WriteBatchWithIndex seems slow #608

adamretter · 2015-05-17T18:19:05Z

I am trying to atomically write 5,305,512 key/value pairs into RocksDB. The performance of this feels slow to me, at about 60 seconds.

I am writing to a single WriteBatchWithIndex through calling org.rocksdb.WriteBatchWithIndex#put(byte[], int, byte[], int, long), this takes some ~50 seconds. Whereas subsequently writing that batch into Rocks using org.rocksdb.RocksDB#write(org.rocksdb.WriteOptions, org.rocksdb.WriteBatchWithIndex) takes just ~8 seconds.

Is WriteBatchWithIndex known to be slow? I was under the impression that it was all in-memory in a skip-list and so would be quite quick.

The text was updated successfully, but these errors were encountered:

yhchiang · 2015-05-18T07:14:28Z

cc @igorcanadi, @siying, and @agiardullo who know more about WriteBatchWithIndex().

siying · 2015-05-18T18:01:47Z

@adamretter WriteBatchWithIndex is slower than WriteBatch since it needs to insert into the index too, which is a binary search. If you are build a super large batch in WriteBatchWithIndex, it can be even slower than inserting to DB as what you see, since it needs to build a binary index on the fly.

For your case, it is possible that your slowness is caused by resizing the underlying buffer in WriteBatchWithIndex, which is implemented using std::string. You can try to preallocate a sufficiently large buffer for WriteBatchWithIndex when constructing it. WriteBatchWithIndex 's C++ constructor has a parameter reserved_bytes. Not sure about RocksJava.

adamretter · 2015-05-18T18:18:20Z

@siying It is very hard for me to know how much to preallocate in advance as I use the WriteBatchWithIndex for every update operation on the database. It might contain anywhere between 5 key/value pairs and tens of millions. Apart from pre-allocating, what other options are available for speeding this up?

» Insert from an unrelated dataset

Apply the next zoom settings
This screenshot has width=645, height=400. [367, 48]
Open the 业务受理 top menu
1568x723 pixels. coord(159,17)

siying · 2015-05-18T18:20:01Z

@adamretter do you have to put 5 million keys in one write batch? Can you write to smaller batches?

adamretter · 2015-05-18T18:23:58Z

@siying Afraid not. I need to write objects into Rocks atomically. To do that I shred them into key/value pairs. Depending on the size of the object and how many objects the end-user elects to store will determine how many key/value pairs go into the write batch. This is actually not a big one - just about 75MB of object data.

siying · 2015-05-18T18:29:48Z

@adamretter I can't think of a way to solve the problem for you now. std::string's resizing is not exponential. If we implement a WriteBatchWithIndex::ReserveBuffer() for you to call while the size grows, so that you can get size of the buffer by yourself and call ReserveBuffer() in an exponential way. Will that help you?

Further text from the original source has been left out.